Task goal. Please repeat the records below word for word, leaving the pictures out.

Stored records.

===

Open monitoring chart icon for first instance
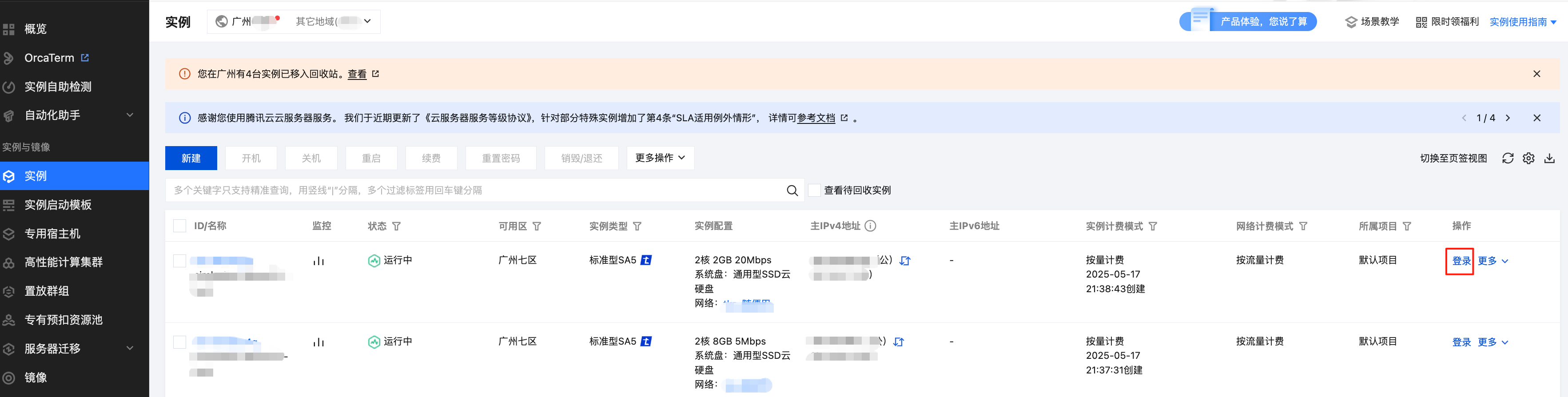This screenshot has height=397, width=1568. [318, 261]
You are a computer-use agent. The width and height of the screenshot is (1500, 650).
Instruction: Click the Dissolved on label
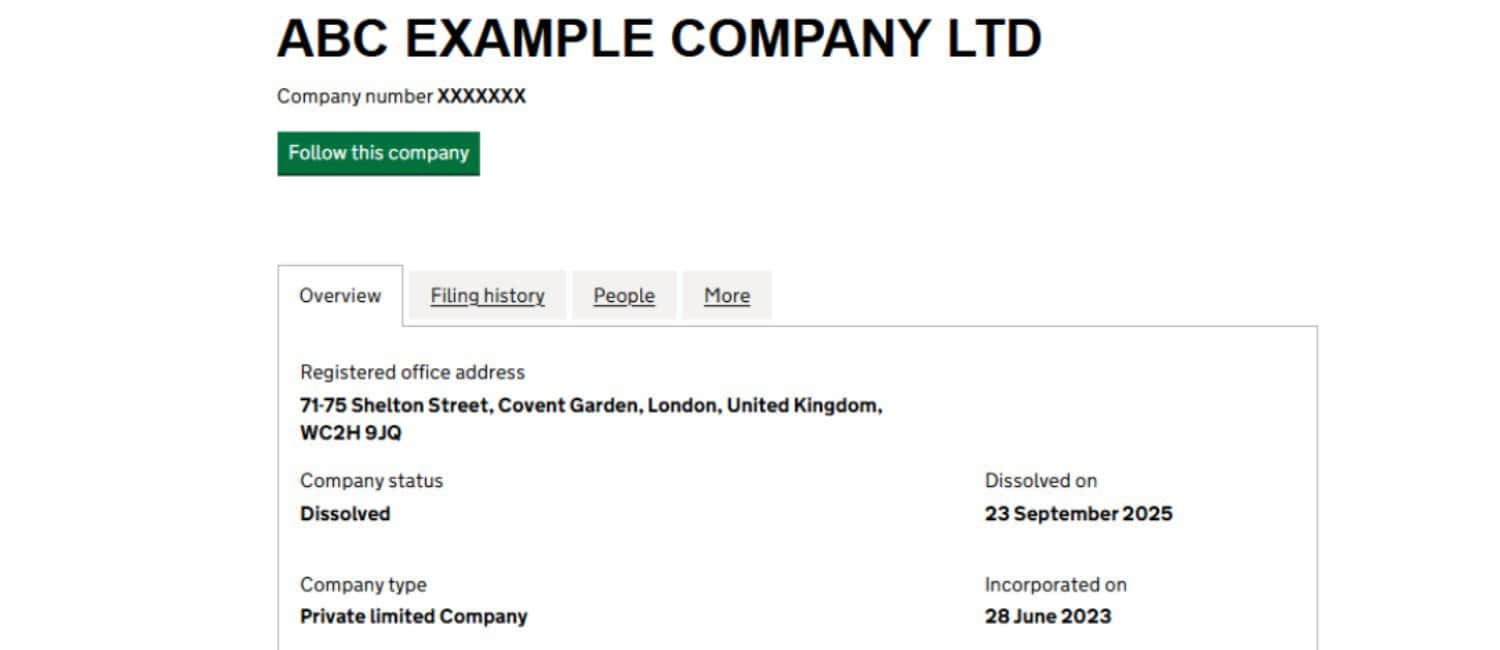tap(1040, 481)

===

Answer for this exercise.
Open monitoring chart icon for first instance
This screenshot has height=397, width=1568. [318, 261]
You are a computer-use agent. The width and height of the screenshot is (1500, 650).
Instruction: Click the Dissolved on label
tap(1040, 481)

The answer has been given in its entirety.